# Text block:
*** Begin section ***

Lactose makes up 4 to 5 percent of milks chemical composition. Lactose is a disaccharide made up of the simple sugars, glucose and galactose. It’s metabolized by the enzyme lactase and a deficiency in this enzyme is responsible for lactose intolerance.

Adverse Reactions to Milk

Lactose Intolerance

Everyone is familiar with lactose intolerance and it is a common reason for aversion to drinking milk. Lactose intolerance is more common in some ethnic groups than others, particularly Asians and African-Americans. People who are lactose intolerant cannot properly digest the milk sugar lactose, due to a lack of the necessary enzyme responsible for its metabolism. Since, the lactose cannot be digested, it stays in the gut where it ferments, causing bloating, cramps, and gas. in some cases, it may even cause nausea, vomiting, and diarrhea. People who are lactose intolerant, should avoid milk, but can eat other dairy products, which have lower lactose content, such as, cheese and yogurt.

Cow Milk Protein Allergy

A less familiar and rare adverse reaction to milk is Cow Milk Protein Allergy. It is not clear, but the allergy seems to be both an immediate IgE mediated and delayed non-IgE mediated reaction. Immediate IgE mediated allergies are the type that can cause anaphylaxis. Delayed non-IgE mediated response affects the skin, gastrointestinal tract, and lungs, causing atopic dermatitis, chronic diarrhea, and pulmonary disease. This response is mostly due to the beta-lactoglobulin protein. Person who have this allergy must avoid cow milk products, but can consume milk from other animals, such as goats or sheep.

*** End section ***

# Records:

*** Begin section ***

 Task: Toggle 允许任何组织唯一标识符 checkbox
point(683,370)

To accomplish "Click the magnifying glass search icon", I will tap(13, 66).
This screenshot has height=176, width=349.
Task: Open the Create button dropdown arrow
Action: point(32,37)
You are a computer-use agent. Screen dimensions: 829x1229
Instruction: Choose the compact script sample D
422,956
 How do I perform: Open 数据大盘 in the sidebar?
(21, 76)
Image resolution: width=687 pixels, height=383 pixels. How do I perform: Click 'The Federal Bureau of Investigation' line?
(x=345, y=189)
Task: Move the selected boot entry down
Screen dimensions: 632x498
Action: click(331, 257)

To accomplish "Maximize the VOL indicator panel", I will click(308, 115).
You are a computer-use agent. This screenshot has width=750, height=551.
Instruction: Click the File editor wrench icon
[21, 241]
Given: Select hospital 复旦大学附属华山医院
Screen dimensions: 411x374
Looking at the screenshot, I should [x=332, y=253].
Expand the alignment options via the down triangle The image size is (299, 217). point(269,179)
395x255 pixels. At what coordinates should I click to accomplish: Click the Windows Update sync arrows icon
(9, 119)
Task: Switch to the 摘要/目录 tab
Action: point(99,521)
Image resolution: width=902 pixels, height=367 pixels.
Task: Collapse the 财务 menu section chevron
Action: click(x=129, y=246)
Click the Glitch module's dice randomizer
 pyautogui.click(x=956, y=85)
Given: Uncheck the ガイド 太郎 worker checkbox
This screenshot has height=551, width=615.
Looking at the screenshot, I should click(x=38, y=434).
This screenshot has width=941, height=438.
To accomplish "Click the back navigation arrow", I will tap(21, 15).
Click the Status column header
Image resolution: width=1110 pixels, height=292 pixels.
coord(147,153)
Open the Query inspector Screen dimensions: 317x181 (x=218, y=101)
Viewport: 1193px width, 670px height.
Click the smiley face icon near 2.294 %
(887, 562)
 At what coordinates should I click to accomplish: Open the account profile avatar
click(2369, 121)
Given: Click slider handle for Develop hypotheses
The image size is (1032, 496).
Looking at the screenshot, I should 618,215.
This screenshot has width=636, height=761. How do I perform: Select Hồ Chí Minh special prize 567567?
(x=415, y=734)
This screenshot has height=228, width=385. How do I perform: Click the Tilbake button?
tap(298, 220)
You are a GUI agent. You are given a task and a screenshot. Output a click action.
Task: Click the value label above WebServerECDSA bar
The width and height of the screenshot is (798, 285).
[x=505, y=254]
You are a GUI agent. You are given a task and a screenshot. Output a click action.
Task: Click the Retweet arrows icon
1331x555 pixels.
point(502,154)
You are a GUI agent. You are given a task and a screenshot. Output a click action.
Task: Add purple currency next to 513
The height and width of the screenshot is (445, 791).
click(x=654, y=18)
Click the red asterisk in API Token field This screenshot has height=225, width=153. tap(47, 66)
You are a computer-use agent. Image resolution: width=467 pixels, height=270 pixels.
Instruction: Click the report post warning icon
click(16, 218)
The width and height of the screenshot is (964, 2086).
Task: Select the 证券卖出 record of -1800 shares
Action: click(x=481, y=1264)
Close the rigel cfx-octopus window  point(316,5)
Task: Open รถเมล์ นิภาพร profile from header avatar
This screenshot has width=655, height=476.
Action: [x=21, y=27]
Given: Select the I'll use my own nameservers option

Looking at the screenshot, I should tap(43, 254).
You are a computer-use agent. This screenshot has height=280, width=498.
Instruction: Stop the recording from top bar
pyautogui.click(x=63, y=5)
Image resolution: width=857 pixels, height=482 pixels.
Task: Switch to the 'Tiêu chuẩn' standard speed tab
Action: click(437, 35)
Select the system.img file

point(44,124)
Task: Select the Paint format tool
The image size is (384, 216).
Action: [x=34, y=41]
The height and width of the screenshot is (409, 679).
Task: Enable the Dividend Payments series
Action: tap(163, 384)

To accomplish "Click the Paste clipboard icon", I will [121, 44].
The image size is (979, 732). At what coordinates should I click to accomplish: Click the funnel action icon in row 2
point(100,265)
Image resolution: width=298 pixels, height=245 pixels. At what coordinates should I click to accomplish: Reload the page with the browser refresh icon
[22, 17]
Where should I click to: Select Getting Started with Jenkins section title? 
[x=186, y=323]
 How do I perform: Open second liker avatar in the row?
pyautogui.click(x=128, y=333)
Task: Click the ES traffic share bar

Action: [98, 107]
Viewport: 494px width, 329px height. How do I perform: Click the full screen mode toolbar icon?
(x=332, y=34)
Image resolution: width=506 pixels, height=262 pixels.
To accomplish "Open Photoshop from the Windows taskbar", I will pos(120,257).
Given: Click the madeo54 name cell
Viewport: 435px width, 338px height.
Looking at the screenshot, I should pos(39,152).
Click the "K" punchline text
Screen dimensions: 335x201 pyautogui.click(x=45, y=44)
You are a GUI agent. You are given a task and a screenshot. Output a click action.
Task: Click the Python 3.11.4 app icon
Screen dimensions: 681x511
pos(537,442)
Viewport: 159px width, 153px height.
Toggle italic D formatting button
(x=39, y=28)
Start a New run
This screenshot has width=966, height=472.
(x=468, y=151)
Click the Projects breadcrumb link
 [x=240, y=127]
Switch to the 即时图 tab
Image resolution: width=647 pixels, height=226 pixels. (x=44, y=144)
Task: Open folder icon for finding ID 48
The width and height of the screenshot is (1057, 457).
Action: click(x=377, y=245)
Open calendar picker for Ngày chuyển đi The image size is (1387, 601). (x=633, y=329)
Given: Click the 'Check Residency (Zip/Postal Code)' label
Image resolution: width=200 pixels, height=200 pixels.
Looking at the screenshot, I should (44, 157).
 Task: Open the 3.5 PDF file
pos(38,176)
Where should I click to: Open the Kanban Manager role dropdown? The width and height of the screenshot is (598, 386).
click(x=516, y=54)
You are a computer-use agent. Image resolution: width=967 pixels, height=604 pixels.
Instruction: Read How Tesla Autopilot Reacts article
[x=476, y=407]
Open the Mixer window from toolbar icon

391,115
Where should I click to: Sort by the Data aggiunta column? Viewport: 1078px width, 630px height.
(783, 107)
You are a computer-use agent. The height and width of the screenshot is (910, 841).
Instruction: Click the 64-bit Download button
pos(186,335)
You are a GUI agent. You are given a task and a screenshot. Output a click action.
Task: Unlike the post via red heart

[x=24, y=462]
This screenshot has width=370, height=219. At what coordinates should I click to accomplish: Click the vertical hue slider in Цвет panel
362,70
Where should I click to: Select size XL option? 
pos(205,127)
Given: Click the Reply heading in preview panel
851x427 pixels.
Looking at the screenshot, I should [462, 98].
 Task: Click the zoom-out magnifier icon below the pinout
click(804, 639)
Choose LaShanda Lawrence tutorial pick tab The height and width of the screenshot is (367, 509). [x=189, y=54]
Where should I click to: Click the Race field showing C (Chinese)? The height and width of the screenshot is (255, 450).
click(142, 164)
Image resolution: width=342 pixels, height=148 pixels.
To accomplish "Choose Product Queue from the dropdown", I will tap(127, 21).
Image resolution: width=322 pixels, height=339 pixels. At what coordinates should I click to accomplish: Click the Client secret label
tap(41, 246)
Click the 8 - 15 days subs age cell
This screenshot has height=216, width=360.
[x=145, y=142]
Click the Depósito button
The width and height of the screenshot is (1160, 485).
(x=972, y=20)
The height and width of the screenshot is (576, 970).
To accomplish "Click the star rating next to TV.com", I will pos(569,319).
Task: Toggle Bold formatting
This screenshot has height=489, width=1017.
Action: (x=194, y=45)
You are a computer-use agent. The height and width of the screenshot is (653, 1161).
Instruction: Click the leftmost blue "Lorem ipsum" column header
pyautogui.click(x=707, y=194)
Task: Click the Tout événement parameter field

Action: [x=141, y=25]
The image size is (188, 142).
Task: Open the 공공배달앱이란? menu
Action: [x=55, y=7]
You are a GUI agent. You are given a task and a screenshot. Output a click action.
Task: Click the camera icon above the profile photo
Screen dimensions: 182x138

*** End section ***

# What the task requires:
Pick up the passage about milk's adverse reactions, not the lines, and carry it on from its last sentence.

# Output of the task:
Estrogens and Progesterone

Milk and dairy products are the main sources of animal estrogens (there are plant estrogens known as phyto-estrogens) in the human diet. The primary estrogen found in modern cows milk is estrone sulfate, and progesterone is present also. Estrogen and progesterone are  lipid-hormones, derived from cholesterol, that are soluble in fat. It is debatable whether the presence of these hormones in milk is biologically harmful. Based on criteria provide by the U.S. Food and Drug Administration (FDA), the amount of estrogen ingested from milk is within the range of the accepted daily intake (ADI); having no physiological effect. In regards to Progesterone, only a tenth of what is ingested of it, is available in the body. However, consumption of whole milk was correlated with reduced sperm function and increased risk of prostate cancer. These effects were more so attributed to eating cheese, again, being a consequence of the fat content.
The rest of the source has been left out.